--- Data records ---

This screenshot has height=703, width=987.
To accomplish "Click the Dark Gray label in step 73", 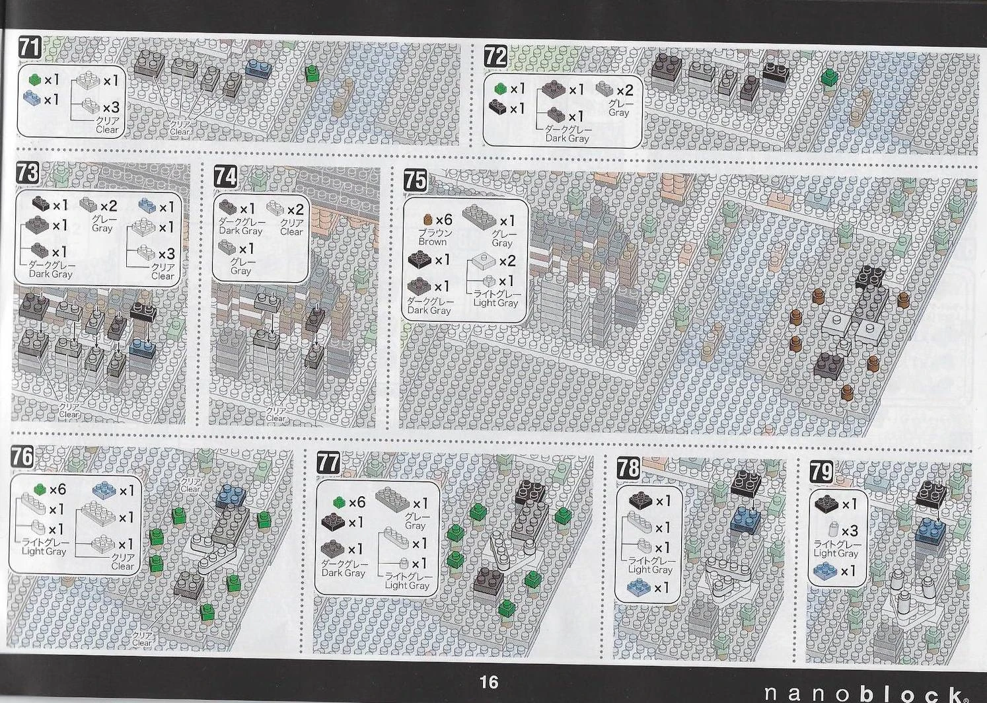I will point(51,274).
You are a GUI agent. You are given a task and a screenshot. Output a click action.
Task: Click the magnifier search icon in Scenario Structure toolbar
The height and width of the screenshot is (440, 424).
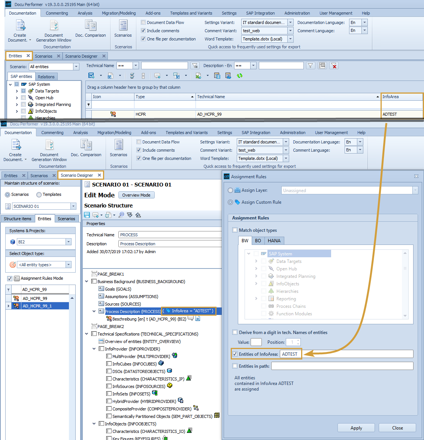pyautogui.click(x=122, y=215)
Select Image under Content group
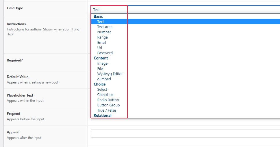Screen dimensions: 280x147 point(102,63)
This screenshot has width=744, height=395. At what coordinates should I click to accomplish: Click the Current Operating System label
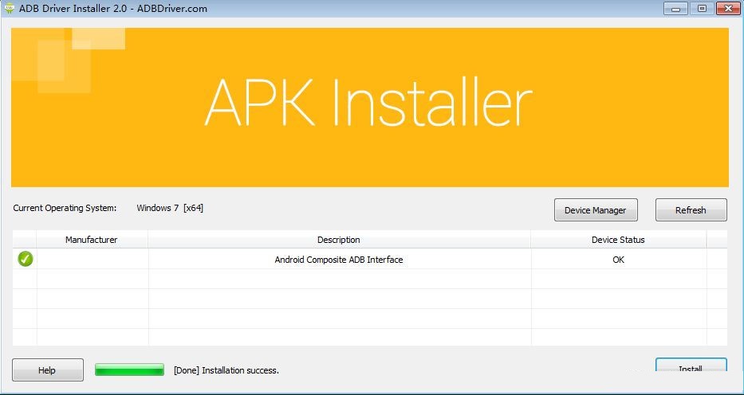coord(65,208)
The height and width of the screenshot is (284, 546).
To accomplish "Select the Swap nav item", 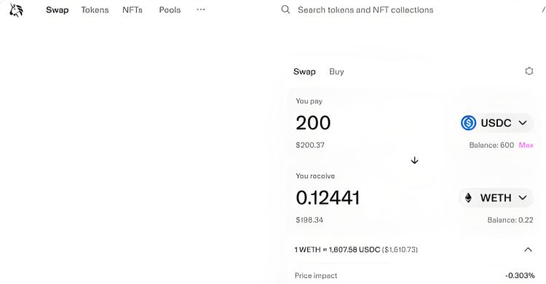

---
--- Data records ---

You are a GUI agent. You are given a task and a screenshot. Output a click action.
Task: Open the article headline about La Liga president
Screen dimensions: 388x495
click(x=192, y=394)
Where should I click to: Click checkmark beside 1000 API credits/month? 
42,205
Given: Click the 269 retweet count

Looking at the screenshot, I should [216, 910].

---
--- Data records ---

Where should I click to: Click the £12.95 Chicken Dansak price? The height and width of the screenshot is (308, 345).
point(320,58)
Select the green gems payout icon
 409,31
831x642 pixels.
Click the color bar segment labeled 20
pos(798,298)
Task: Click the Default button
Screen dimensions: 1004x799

---

The copy should hold exactly the lines above from the one with "Task: Click the magnifier" through the one with "the Swap nav", both ends counted, and no pictures at all.

Answer to this task
Task: Click the magnifier search icon in Scenario Structure toolbar
The height and width of the screenshot is (440, 424).
pyautogui.click(x=122, y=215)
Select Image under Content group
Screen dimensions: 280x147 point(102,63)
This screenshot has width=744, height=395. At what coordinates should I click to accomplish: Click the Current Operating System label
coord(65,208)
The height and width of the screenshot is (284, 546).
To accomplish "Select the Swap nav item", 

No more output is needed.